Recommandations pour les patients
Sur la base de cette recherche, les patients et les cliniciens peuvent considérer les éléments suivants lors des décisions thérapeutiques :
- Les deux traitements sont hautement efficaces : aucun médicament n'a montré de supériorité claire dans le contrôle de l'activité de la SEP sur 5 ans
- Considérer les profils de sécurité : l'ocrelizumab comporte un risque plus élevé d'effets secondaires légers à modérés, particulièrement les réactions aux perfusions et les infections
- Discuter du statut JCV : le natalizumab nécessite une surveillance régulière des anticorps du virus John Cunningham, et un statut positif nécessite souvent un changement de traitement
- Évaluer le maintien du traitement : l'ocrelizumab peut offrir une meilleure continuité thérapeutique à long terme pour certains patients
- Considérer les facteurs individuels : le choix du traitement doit tenir compte du type de maladie, des traitements antérieurs, des projets de procréation et des préférences personnelles
Les patients devraient avoir des discussions détaillées avec leurs neurologues sur ces résultats et leur application à leur situation individuelle. Une surveillance régulière et un suivi restent essentiels quel que soit le traitement choisi.

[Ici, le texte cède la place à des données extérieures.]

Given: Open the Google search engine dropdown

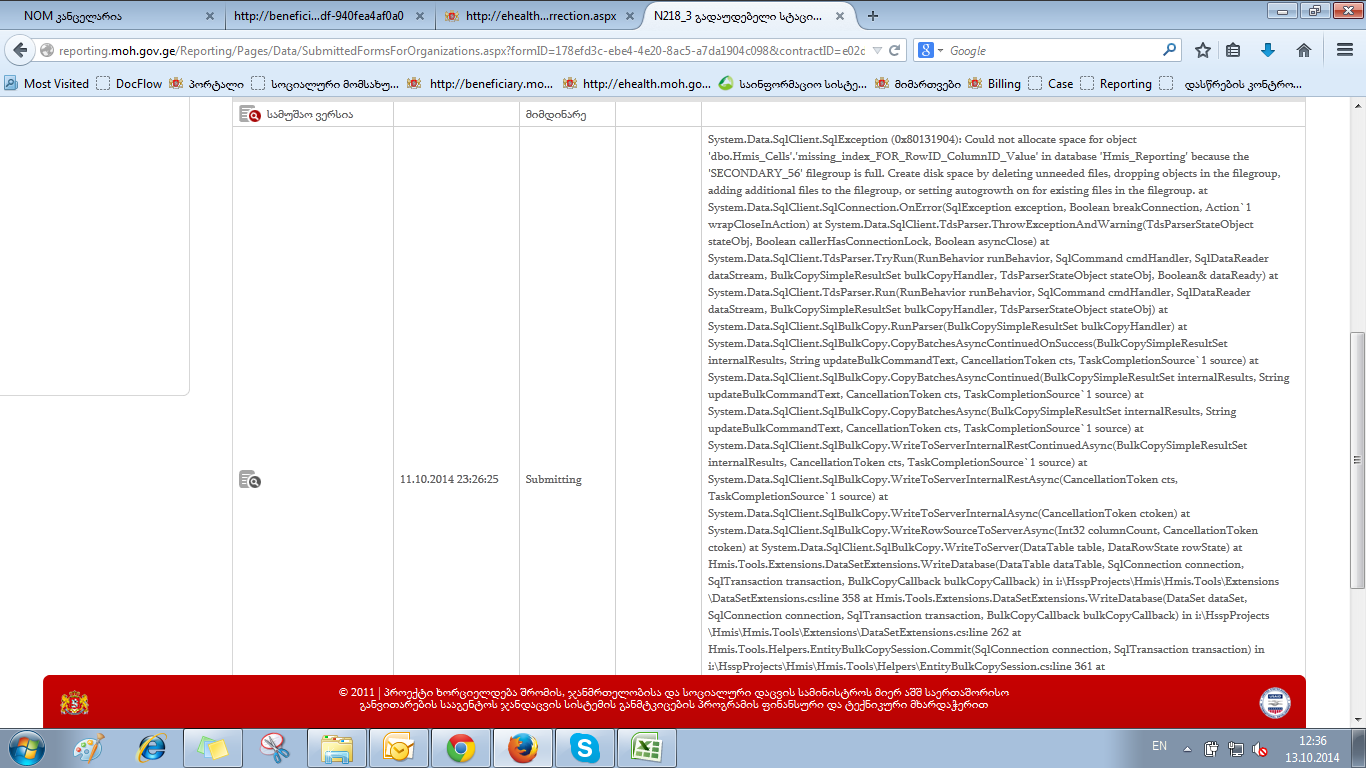Looking at the screenshot, I should click(930, 50).
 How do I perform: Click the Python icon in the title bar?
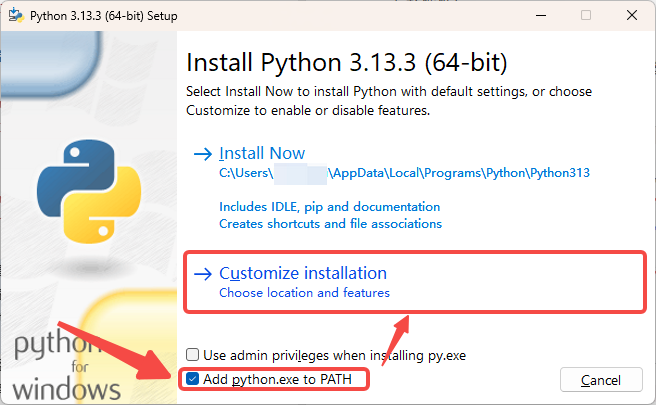pos(16,15)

Informations sur la source
Titre original de l'article : Efficacité comparative, sécurité et maintien de l'ocrelizumab versus natalizumab dans la sclérose en plaques : une étude en vie réelle, multicentrique, appariée par score de propension
Auteurs : Elena Barbutia, Alessia Castiellob, Valeria Pozzillic, Antonio Carotenutob, Ilaria Tomassoa, Marcello Mocciad, Serena Ruggierie, Giovanna Borriellof,g, Roberta Lanzillob, Vincenzo Brescia Morrab, Carlo Pozzillia, Maria Petraccaa
Publication : Neurotherapeutics 22(2025)e00537
Note : Cet article destiné aux patients s'appuie sur une recherche évaluée par des pairs et vise à représenter fidèlement les résultats de l'étude originale tout en les rendant accessibles aux lecteurs non spécialistes.